A quantitative-PCR based method to estimate ranavirus viral load following normalisation by reference to an ultraconserved vertebrate target

- QPCR assay development for absolute quantification of amphibian-associated ranaviruses.
- Viral assay Exhibits 100% comparative specificity and sensitivity.
- A second qPCR for an ultra-conserved element of vertebrates quantifies host-cells.
- Permits robust viral load comparison between tissues, individuals, and species.
- Combined assays applied to track ranavirus growth in cell culture.

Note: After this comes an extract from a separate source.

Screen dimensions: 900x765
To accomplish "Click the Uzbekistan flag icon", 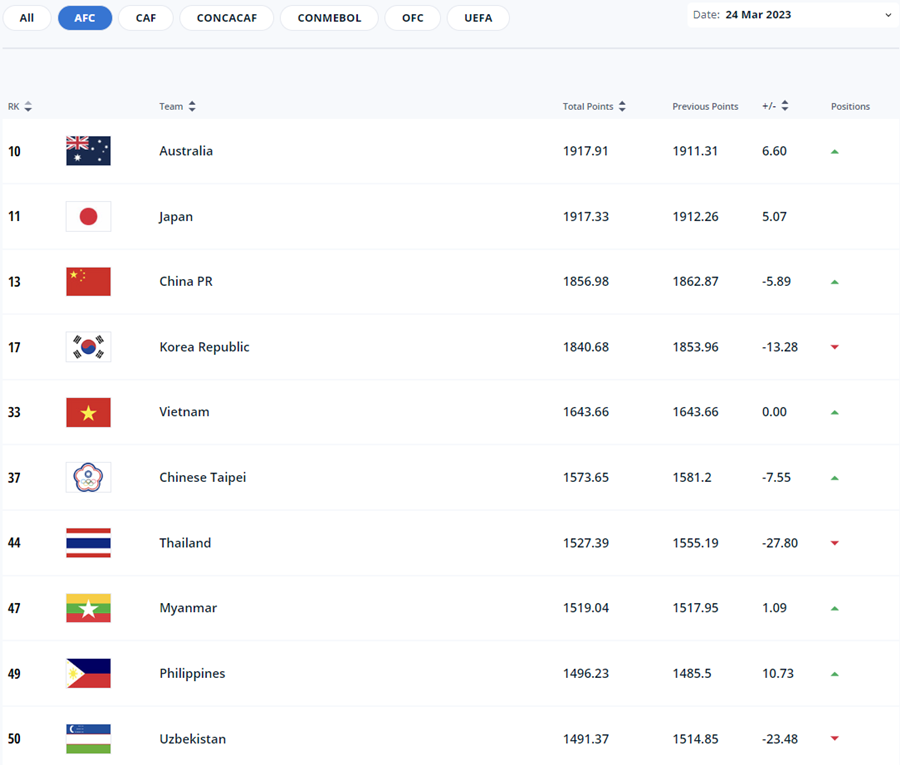I will tap(88, 739).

Ranaviruses are important pathogens of amphibians, reptiles and fish. To meet the need for an analytical method for generating normalised and comparable infection data for these diverse host species, two standard-curve based quantitative-PCR (qPCR) assays were developed enabling viral load estimation across these host groups. A viral qPCR targeting the major capsid protein (MCP) gene was developed which was specific to amphibian-associated ranaviruses with high analytical sensitivity (lower limit of detection: 4.23 plasmid standard copies per reaction) and high reproducibility across a wide dynamic range (coefficient of variation below 3.82% from 3 to 3 × 108 standard copies per reaction). The comparative sensitivity of the viral qPCR was 100% (n = 78) based on agreement with an established end-point PCR. Comparative specificity with the end-point PCR was also 100% (n = 94) using samples from sites with no history of ranavirus infection. To normalise viral quantities, a host qPCR was developed which targeted a single-copy, ultra-conserved non-coding element (UCNE) of vertebrates. Viral and host qPCRs were applied to track ranavirus growth in culture. The two assays offer a robust approach to viral load estimation and the host qPCR can be paired with assays targeting other pathogens to study infection burdens.